TASK OBJECTIVE: Could you restate all of the entries, word for word?

________________

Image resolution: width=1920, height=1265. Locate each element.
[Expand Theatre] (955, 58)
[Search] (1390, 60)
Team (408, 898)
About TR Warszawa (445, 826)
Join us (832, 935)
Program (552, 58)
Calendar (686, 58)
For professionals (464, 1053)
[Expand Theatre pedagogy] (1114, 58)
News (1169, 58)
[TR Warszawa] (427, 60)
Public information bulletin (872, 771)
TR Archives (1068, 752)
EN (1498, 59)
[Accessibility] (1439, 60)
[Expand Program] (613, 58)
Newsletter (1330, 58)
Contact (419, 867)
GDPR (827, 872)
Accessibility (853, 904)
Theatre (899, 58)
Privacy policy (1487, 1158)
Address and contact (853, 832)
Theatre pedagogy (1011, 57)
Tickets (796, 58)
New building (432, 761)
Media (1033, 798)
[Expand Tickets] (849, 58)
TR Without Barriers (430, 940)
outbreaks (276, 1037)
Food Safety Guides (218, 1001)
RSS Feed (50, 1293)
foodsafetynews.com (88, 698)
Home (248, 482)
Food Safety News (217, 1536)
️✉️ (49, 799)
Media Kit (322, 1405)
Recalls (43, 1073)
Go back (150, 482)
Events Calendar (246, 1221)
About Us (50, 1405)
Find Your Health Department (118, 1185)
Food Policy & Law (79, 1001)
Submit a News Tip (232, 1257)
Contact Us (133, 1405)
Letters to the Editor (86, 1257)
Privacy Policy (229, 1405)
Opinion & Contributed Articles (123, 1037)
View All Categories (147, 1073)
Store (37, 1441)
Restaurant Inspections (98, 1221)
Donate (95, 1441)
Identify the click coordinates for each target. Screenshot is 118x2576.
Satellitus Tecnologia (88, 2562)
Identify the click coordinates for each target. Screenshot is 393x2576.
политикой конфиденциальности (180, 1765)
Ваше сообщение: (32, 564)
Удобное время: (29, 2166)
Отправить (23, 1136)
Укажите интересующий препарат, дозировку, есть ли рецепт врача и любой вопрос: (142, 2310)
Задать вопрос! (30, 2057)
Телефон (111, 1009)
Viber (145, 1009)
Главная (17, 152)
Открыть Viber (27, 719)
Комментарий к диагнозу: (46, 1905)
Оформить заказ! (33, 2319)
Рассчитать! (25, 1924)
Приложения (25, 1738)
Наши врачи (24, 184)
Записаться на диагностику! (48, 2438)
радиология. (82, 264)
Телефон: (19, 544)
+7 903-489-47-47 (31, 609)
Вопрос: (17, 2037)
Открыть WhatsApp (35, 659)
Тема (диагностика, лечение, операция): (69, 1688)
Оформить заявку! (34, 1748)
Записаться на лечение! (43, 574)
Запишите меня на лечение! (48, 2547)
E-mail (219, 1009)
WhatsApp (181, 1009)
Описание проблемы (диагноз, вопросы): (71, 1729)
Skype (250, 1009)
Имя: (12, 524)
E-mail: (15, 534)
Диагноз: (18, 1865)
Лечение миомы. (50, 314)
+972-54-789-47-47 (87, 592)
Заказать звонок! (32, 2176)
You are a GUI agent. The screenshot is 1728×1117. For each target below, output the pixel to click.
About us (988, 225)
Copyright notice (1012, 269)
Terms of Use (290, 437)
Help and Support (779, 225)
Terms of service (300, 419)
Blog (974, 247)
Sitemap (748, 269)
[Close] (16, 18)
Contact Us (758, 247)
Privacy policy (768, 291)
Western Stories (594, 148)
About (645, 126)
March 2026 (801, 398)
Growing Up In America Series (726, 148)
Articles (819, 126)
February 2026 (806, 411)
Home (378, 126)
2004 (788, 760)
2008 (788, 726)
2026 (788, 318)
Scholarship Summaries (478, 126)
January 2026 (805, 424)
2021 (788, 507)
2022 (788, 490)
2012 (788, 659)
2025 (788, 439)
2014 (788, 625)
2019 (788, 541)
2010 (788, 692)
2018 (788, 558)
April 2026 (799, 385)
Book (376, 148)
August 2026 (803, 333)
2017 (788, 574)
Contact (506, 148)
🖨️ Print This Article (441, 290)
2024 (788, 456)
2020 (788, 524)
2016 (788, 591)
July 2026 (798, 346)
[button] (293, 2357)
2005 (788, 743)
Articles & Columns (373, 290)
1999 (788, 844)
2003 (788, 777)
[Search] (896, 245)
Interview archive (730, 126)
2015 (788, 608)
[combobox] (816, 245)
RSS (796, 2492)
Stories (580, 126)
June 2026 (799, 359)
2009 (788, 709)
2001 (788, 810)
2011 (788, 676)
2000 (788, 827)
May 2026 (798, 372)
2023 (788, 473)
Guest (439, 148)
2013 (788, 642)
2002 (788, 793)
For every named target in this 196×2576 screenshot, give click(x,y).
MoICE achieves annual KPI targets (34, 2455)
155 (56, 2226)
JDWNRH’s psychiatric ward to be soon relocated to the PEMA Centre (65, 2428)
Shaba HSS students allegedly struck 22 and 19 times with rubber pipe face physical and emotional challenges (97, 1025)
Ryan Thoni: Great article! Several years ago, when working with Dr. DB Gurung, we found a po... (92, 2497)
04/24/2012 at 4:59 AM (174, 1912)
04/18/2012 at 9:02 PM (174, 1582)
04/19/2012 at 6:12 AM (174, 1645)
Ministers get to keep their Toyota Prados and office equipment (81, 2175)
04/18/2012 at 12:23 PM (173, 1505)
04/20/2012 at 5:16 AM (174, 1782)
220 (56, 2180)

________________

SOLUTION FOR THIS TASK:
Image resolution: width=1920, height=1265. Locate each element.
[Expand Theatre] (955, 58)
[Search] (1390, 60)
Team (408, 898)
About TR Warszawa (445, 826)
Join us (832, 935)
Program (552, 58)
Calendar (686, 58)
For professionals (464, 1053)
[Expand Theatre pedagogy] (1114, 58)
News (1169, 58)
[TR Warszawa] (427, 60)
Public information bulletin (872, 771)
TR Archives (1068, 752)
EN (1498, 59)
[Accessibility] (1439, 60)
[Expand Program] (613, 58)
Newsletter (1330, 58)
Contact (419, 867)
GDPR (827, 872)
Accessibility (853, 904)
Theatre (899, 58)
Privacy policy (1487, 1158)
Address and contact (853, 832)
Theatre pedagogy (1011, 57)
Tickets (796, 58)
New building (432, 761)
Media (1033, 798)
[Expand Tickets] (849, 58)
TR Without Barriers (430, 940)
outbreaks (276, 1037)
Food Safety Guides (218, 1001)
RSS Feed (50, 1293)
foodsafetynews.com (88, 698)
Home (248, 482)
Food Safety News (217, 1536)
️✉️ (49, 799)
Media Kit (322, 1405)
Recalls (43, 1073)
Go back (150, 482)
Events Calendar (246, 1221)
About Us (50, 1405)
Find Your Health Department (118, 1185)
Food Policy & Law (79, 1001)
Submit a News Tip (232, 1257)
Contact Us (133, 1405)
Letters to the Editor (86, 1257)
Privacy Policy (229, 1405)
Opinion & Contributed Articles (123, 1037)
View All Categories (147, 1073)
Store (37, 1441)
Restaurant Inspections (98, 1221)
Donate (95, 1441)
Identify the click coordinates for each target. Screenshot is 118x2576.
Satellitus Tecnologia (88, 2562)
Identify the click coordinates for each target. Screenshot is 393x2576.
политикой конфиденциальности (180, 1765)
Ваше сообщение: (32, 564)
Удобное время: (29, 2166)
Отправить (23, 1136)
Укажите интересующий препарат, дозировку, есть ли рецепт врача и любой вопрос: (142, 2310)
Задать вопрос! (30, 2057)
Телефон (111, 1009)
Viber (145, 1009)
Главная (17, 152)
Открыть Viber (27, 719)
Комментарий к диагнозу: (46, 1905)
Оформить заказ! (33, 2319)
Рассчитать! (25, 1924)
Приложения (25, 1738)
Наши врачи (24, 184)
Записаться на диагностику! (48, 2438)
радиология. (82, 264)
Телефон: (19, 544)
+7 903-489-47-47 (31, 609)
Вопрос: (17, 2037)
Открыть WhatsApp (35, 659)
Тема (диагностика, лечение, операция): (69, 1688)
Оформить заявку! (34, 1748)
Записаться на лечение! (43, 574)
Запишите меня на лечение! (48, 2547)
E-mail (219, 1009)
WhatsApp (181, 1009)
Описание проблемы (диагноз, вопросы): (71, 1729)
Skype (250, 1009)
Имя: (12, 524)
E-mail: (15, 534)
Диагноз: (18, 1865)
Лечение миомы. (50, 314)
+972-54-789-47-47 (87, 592)
Заказать звонок! (32, 2176)
You are a GUI agent. The screenshot is 1728×1117. For each target below, output the pixel to click.
About us (988, 225)
Copyright notice (1012, 269)
Terms of Use (290, 437)
Help and Support (779, 225)
Terms of service (300, 419)
Blog (974, 247)
Sitemap (748, 269)
[Close] (16, 18)
Contact Us (758, 247)
Privacy policy (768, 291)
Western Stories (594, 148)
About (645, 126)
March 2026 (801, 398)
Growing Up In America Series (726, 148)
Articles (819, 126)
February 2026 (806, 411)
Home (378, 126)
2004 (788, 760)
2008 (788, 726)
2026 (788, 318)
Scholarship Summaries (478, 126)
January 2026 (805, 424)
2021 (788, 507)
2022 (788, 490)
2012 (788, 659)
2025 (788, 439)
2014 (788, 625)
2019 (788, 541)
2010 (788, 692)
2018 (788, 558)
April 2026 (799, 385)
Book (376, 148)
August 2026 (803, 333)
2017 (788, 574)
Contact (506, 148)
🖨️ Print This Article (441, 290)
2024 (788, 456)
2020 (788, 524)
2016 (788, 591)
July 2026 (798, 346)
[button] (293, 2357)
2005 (788, 743)
Articles & Columns (373, 290)
1999 (788, 844)
2003 (788, 777)
[Search] (896, 245)
Interview archive (730, 126)
2015 (788, 608)
[combobox] (816, 245)
RSS (796, 2492)
Stories (580, 126)
June 2026 (799, 359)
2009 (788, 709)
2001 (788, 810)
2011 (788, 676)
2000 (788, 827)
May 2026 (798, 372)
2023 (788, 473)
Guest (439, 148)
2013 (788, 642)
2002 (788, 793)
For every named target in this 196×2576 screenshot, give click(x,y).
MoICE achieves annual KPI targets (34, 2455)
155 (56, 2226)
JDWNRH’s psychiatric ward to be soon relocated to the PEMA Centre (65, 2428)
Shaba HSS students allegedly struck 22 and 19 times with rubber pipe face physical and emotional challenges (97, 1025)
Ryan Thoni: Great article! Several years ago, when working with Dr. DB Gurung, we found a po... (92, 2497)
04/24/2012 at 4:59 AM (174, 1912)
04/18/2012 at 9:02 PM (174, 1582)
04/19/2012 at 6:12 AM (174, 1645)
Ministers get to keep their Toyota Prados and office equipment (81, 2175)
04/18/2012 at 12:23 PM (173, 1505)
04/20/2012 at 5:16 AM (174, 1782)
220 (56, 2180)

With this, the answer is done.